Building on the agency’s “Start with Security” guidance, the “Stick with Security” initiative is designed to help companies ensure that they are taking reasonable steps to protect and secure consumer data, the agency explained. The posts will draw on FTC complaints and orders, litigated cases and settlements, closed enforcement actions, questions submitted by businesses, and hypothetical examples.
In its first post, the FTC offered four explanations as to why an investigation into a breach—even one that makes headlines—may not always result in agency law enforcement.
A news report may not tell the entire story, according to Thomas B. Pahl, acting director of the FTC’s Bureau of Consumer Protection. “For example, a news report might call attention to a breach, but not focus on the fact that the data was encrypted—a factor that substantially reduces the risk of consumer injury,” he wrote. “Or perhaps a purported insider asserts that a company doesn’t securely dispose of old consumer data, but the company provided us with credible evidence that it does. So in some instances, there may have been smoke, but further investigation revealed no fire.”

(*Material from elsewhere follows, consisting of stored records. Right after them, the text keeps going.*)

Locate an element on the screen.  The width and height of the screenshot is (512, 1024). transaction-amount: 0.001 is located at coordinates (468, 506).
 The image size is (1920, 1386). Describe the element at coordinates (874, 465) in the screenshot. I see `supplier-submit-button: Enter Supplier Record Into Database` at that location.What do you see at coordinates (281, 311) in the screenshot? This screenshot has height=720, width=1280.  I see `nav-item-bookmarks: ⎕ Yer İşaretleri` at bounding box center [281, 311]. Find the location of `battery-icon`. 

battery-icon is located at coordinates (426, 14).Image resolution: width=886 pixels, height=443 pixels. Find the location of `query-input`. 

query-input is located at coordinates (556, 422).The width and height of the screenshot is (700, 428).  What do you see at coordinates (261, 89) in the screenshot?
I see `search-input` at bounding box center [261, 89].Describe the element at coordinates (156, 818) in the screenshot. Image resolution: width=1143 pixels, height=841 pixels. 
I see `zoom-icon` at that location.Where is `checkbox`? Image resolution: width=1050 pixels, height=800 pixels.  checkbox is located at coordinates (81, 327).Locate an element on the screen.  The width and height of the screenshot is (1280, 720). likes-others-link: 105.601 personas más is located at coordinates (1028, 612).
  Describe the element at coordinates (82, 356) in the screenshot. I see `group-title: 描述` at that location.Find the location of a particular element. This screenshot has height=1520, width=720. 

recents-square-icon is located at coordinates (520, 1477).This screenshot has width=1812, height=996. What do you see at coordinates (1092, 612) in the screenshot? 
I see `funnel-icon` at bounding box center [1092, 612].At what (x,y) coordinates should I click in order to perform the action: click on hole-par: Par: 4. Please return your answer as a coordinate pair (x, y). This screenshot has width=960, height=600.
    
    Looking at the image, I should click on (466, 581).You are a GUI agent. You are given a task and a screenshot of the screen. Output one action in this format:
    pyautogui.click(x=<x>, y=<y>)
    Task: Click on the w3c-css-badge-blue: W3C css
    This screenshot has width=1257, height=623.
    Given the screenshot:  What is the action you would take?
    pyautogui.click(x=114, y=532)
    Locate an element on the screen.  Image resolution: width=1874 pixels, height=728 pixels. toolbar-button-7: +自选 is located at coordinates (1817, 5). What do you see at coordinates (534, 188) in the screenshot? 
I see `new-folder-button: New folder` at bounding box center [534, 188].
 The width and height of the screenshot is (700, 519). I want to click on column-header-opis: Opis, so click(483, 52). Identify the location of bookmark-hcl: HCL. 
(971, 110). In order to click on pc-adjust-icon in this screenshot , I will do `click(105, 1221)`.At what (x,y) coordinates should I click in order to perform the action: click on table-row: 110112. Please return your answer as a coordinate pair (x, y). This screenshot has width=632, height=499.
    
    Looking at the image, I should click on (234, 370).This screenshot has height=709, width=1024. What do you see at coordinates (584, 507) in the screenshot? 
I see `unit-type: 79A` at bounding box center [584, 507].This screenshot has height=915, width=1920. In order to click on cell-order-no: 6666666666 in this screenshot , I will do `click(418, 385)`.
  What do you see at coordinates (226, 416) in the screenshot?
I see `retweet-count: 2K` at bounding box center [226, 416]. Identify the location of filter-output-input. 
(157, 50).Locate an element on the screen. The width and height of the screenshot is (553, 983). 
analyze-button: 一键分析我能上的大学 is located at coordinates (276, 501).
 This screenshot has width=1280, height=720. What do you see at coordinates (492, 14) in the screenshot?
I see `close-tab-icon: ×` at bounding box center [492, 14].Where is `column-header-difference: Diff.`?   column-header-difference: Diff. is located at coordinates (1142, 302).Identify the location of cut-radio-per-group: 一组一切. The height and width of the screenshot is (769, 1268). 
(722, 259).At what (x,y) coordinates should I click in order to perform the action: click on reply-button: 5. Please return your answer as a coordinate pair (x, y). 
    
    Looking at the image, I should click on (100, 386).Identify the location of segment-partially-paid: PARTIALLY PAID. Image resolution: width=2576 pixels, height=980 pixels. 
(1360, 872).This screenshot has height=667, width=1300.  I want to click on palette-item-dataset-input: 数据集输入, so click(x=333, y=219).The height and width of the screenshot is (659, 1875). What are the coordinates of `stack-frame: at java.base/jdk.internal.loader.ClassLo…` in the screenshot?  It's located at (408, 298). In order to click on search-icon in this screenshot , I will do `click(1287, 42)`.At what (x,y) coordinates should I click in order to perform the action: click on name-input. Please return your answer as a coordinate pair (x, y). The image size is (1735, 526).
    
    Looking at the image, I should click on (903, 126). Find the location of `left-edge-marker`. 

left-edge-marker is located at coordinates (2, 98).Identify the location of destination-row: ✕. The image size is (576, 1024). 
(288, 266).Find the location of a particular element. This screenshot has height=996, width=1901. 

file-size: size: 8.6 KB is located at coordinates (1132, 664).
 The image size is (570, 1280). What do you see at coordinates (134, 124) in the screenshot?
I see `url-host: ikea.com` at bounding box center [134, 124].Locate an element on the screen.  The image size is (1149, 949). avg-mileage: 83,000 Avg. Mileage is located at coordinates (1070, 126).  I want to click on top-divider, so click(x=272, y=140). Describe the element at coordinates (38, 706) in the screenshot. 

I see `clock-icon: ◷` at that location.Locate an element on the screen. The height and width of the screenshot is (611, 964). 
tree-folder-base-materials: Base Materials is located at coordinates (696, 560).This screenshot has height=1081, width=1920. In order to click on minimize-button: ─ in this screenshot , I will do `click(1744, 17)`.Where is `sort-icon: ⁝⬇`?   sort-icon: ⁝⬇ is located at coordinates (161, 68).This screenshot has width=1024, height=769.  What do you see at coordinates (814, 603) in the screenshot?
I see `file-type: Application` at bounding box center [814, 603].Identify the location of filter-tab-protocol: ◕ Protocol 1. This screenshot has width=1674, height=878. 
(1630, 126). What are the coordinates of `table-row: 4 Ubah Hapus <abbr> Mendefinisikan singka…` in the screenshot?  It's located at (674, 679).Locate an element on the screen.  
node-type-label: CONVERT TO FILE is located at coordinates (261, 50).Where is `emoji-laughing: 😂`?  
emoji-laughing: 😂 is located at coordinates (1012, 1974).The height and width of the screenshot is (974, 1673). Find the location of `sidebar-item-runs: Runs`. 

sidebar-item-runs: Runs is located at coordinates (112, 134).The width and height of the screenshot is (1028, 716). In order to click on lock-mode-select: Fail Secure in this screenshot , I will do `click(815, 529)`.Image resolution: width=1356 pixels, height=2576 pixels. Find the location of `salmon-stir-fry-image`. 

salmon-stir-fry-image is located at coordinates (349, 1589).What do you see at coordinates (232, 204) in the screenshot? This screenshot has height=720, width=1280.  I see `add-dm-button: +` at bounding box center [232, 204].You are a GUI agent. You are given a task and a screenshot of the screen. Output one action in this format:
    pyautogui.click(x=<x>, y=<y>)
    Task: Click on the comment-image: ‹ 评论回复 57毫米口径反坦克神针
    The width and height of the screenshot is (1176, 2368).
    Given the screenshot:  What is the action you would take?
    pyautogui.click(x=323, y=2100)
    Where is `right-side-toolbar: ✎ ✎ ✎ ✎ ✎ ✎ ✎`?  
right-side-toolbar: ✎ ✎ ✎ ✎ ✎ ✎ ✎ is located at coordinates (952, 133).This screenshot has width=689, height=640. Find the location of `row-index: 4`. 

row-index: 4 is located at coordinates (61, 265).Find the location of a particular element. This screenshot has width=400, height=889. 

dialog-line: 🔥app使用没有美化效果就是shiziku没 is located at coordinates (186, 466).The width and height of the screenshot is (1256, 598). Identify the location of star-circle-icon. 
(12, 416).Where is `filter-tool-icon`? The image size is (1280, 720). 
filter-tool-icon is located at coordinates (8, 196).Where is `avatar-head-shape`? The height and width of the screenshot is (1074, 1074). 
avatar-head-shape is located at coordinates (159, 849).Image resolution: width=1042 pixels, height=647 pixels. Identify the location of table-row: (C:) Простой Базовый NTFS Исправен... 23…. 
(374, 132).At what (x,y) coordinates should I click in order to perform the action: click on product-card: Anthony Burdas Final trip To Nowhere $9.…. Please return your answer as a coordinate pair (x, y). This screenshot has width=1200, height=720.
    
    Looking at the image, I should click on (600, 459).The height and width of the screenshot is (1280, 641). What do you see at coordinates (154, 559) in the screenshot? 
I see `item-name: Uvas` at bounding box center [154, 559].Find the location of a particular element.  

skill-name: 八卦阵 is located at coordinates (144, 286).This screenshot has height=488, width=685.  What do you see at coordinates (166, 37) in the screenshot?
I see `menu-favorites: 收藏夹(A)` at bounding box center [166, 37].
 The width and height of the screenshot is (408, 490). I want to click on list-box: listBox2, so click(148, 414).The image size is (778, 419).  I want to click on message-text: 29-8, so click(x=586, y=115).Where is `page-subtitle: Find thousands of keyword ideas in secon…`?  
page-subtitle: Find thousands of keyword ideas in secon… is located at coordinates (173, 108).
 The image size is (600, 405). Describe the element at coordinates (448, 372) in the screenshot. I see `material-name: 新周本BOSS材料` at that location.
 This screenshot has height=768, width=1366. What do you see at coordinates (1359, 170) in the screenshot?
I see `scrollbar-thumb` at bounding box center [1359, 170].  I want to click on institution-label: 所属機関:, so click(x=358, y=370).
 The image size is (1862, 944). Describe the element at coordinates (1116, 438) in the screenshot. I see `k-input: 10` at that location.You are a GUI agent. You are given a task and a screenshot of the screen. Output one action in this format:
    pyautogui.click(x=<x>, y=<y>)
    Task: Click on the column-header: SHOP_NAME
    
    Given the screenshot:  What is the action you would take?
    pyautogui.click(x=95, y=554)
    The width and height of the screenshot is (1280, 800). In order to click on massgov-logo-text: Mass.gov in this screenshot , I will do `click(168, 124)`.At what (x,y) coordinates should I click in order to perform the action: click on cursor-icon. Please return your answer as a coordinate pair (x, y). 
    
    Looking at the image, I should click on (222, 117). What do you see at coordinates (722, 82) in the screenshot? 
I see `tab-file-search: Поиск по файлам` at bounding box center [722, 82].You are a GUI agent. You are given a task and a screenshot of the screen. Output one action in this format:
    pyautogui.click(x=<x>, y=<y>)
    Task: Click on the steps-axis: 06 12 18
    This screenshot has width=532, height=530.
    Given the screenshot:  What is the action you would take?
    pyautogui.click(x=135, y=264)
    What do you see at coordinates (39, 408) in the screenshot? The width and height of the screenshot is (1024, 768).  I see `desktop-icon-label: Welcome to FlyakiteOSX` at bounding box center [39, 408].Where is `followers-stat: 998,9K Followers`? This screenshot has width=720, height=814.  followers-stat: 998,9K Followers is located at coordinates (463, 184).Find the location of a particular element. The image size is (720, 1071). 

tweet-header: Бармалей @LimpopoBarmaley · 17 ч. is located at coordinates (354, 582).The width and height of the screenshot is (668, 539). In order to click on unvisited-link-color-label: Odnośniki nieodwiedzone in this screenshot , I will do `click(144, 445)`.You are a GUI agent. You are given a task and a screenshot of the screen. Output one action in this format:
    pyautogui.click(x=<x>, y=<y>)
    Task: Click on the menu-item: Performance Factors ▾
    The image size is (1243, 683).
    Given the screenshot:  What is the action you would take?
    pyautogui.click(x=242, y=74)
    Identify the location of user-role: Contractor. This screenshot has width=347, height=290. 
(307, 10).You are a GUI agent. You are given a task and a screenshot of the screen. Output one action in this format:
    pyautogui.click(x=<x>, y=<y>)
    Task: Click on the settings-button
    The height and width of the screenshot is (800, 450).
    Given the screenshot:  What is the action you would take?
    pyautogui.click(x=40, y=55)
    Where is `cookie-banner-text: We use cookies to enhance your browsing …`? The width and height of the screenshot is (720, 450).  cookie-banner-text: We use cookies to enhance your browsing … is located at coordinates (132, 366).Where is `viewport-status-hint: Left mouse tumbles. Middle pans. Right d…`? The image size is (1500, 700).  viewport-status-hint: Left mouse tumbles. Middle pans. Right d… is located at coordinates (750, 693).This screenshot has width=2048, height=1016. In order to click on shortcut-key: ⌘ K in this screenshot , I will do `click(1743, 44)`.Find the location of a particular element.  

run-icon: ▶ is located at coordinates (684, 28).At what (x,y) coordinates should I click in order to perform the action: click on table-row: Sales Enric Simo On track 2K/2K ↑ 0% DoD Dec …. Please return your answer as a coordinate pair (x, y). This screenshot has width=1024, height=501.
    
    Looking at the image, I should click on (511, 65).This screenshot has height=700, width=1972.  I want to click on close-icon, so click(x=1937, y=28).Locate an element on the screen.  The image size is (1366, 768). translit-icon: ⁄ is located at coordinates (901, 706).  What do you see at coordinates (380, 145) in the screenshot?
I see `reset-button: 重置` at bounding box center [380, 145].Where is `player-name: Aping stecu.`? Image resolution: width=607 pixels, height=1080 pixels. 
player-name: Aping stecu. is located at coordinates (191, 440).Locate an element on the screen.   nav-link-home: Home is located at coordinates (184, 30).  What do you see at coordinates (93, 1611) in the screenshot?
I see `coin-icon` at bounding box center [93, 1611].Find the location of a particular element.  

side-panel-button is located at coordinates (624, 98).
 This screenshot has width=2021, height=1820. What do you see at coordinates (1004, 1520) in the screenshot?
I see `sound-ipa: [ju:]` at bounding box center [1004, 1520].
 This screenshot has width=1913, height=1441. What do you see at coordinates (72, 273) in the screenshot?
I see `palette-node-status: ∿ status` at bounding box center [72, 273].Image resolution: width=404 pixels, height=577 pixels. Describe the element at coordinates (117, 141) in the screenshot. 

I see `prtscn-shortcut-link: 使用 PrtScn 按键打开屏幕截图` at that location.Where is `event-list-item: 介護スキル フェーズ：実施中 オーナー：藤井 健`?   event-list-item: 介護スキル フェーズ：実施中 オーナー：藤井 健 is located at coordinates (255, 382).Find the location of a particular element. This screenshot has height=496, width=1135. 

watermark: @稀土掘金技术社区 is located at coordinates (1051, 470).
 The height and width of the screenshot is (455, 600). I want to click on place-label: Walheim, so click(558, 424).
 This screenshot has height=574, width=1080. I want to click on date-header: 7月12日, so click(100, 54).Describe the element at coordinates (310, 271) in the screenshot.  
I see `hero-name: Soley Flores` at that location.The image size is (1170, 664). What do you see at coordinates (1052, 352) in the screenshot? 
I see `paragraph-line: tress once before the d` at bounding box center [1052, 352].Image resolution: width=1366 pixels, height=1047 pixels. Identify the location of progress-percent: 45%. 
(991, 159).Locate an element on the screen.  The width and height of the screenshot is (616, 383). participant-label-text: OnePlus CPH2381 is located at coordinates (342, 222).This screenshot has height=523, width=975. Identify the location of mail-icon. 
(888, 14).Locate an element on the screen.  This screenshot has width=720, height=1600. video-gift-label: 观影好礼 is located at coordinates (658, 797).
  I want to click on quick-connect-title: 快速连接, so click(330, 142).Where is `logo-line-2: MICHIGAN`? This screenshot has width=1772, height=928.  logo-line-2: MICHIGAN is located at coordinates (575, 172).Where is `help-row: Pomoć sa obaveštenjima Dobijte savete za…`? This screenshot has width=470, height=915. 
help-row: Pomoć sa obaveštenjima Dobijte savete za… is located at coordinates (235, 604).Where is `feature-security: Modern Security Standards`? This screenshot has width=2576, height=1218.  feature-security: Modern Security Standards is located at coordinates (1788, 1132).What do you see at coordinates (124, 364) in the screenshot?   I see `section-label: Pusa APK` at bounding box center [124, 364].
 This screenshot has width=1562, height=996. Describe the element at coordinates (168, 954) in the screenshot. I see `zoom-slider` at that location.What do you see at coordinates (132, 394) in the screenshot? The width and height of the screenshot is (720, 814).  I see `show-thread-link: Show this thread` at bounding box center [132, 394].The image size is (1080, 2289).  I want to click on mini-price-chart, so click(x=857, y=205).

Pahl also noted that the FTC must remain cognizant of its limited resources. In some instances, a company’s data security practices may raise concerns, but further action would not be worth the use of taxpayer dollars (such as a situation in which a small business may have collected only small amounts of nonsensitive information).
While the FTC has broad jurisdiction over most commercial practices and characterizes itself as “the primary cop on the beat when it comes to data security,” there are some cases where other agencies are better suited to take action, the FTC acknowledged. The other cops on the beat—including the Department of Justice, the Federal Communications Commission, the Consumer Financial Protection Bureau and the National Highway Traffic Safety Administration, to name just a few—may have a “more natural fit” given the circumstances.
Finally, Pahl explained that the FTC will think twice before taking action unless there’s a demonstrated risk of actual consumer injury. While the FTC keeps track of research and studies focused on privacy and security issues, “Sometimes when researchers bring practices creating vulnerabilities to our attention, the risk of the vulnerability being exploited to cause consumer injury is more theoretical than likely,” according to the blog post. “For example, there may be a vulnerability in a mobile device that would take highly sophisticated tools to exploit, and even then, data could be compromised only if the hacker had the consumer’s phone in hand. If that’s the case, we’re more likely to pass on an investigation than proceed.”
To read the first post in the Stick with Security series, click here.
Why it matters: With the new series of blog posts—one each week focusing on each of the 10 Start with Security guidance principles—the FTC intends to “offer easy-to-apply tips to help your company not just start with security, but stick with security to bolster your defenses.” Next in the series: the initial steps necessary to start with security.